Мы с Борькой наклоняемся, и тут с нами случается смеховая истерика.
– Как они туда попали? – спрашивает Борька.
– Не знаю, – говорит Алик. – Я спал, а они, наверное, вывалились из трусов и как-то перекрутились, что ли… Не вытаскиваются. А руками я не достаю, – демонстративно обхватывает лежак. – Хорошо, что вы пришли. Полине неудобно было сказать…
Я говорю:
– Какой ужас! Что же делать?
– Попробуйте их покрутить… – предлагает Алик.
– Руками?! – спрашиваю.
– Ладно тебе, – говорит Борька. – Помоешь потом.
– Мужики, помогите. Я уже обгорел весь. Очень вас прошу.
Мы возимся под лежаком, пыхтим, пытаемся как-то помочь. Периодически Алик коротко вскрикивает. Мы ничего не можем сделать.
– Ничего не получается, – говорит Алику Борька. – Они у тебя опухли и не пролезают между досками.
– Что же делать?
– Надо в МЧС звонить, – говорю.
– Не надо в МЧС, – просит. – Вон там, на лодочной станции… Может, у них есть какой-нибудь инструмент… Ну, кусачки или что-то в этом роде…
Я в ужасе:
– Кусачки?
– Ну да – доски отодрать…
– А…
Вскоре мы возвращаемся с огромным гвоздодером.

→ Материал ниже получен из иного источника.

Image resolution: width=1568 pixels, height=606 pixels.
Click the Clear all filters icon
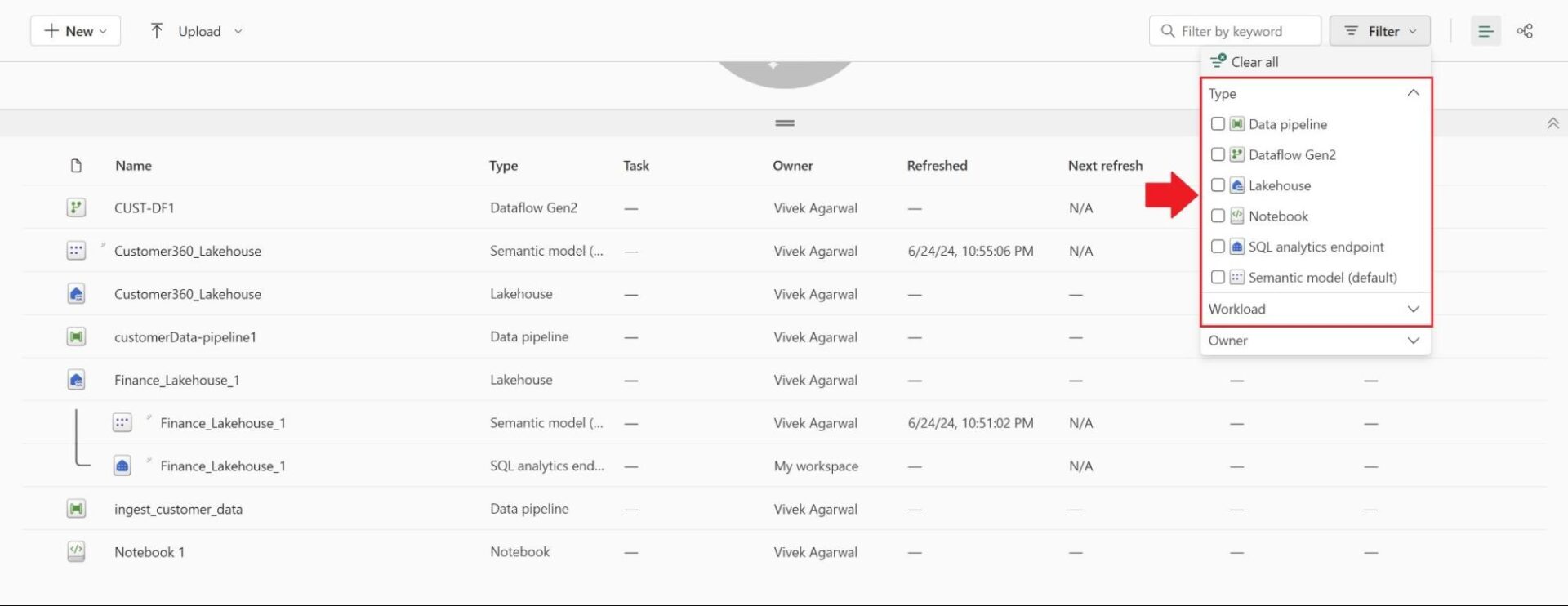(1218, 61)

Борька спрашивает на ходу:
– Ты когда-нибудь видел такие огромные яйца?
– Только у памятника Юрию Долгорукому, – отвечаю.
– Так то же конь!
– Вот именно… Я понял: у меня нет шансов.
Борька говорит:
– Алик, как ты думаешь, это нам поможет? – И показывает гвоздодер.
– Попробуйте отодрать доску. Только, пожалуйста, осторожнее.
– Конечно. Что ж мы, не понимаем?
– И это… – говорит, – постарайтесь не привлекать внимания.
Мы долго возимся. Пытаемся не привлекать внимания и отодрать доску. У нас не получается ни то, ни другое.
– Я думаю, надо отдирать лежак целиком, – говорю. – Нужно отнести его куда-нибудь в кусты и там попробовать провести более тонкую операцию.
– Да, это правильно, – соглашается со мной Борька. – Смотри, он уже красный, как рак.
С помощью инструмента мы отделяем лежак с Аликом от ряда лежаков и несем его, как санитары носилки с больными. Люди, загорающие поблизости, неодобрительно наблюдают за происходящим. Кто-то говорит, что нужно вызывать милицию. Какая-то женщина, выбежав из лодочной станции, припускает за нами.
Она кричит на весь пляж:
– А ну стойте! Верните лежак на место! Хулиганье!
К ней присоединяются еще какие-то люди. Все они галдят, окружают нас и лежащего на оторванном лежаке Алика. Слышен свисток милиционера. Сквозь толпу протискивается Полина:
– Что случилось? Что с Аликом?
– Не знаю, как тебе и сказать… – говорит Борька.
Он похож на хирурга в коридоре лечебного учреждения, который после многочасовой операции выходит к заждавшимся родственникам и сообщает им о том, что все, что было в силах врачей, они сделали и даже больше, но спасти больного не удалось.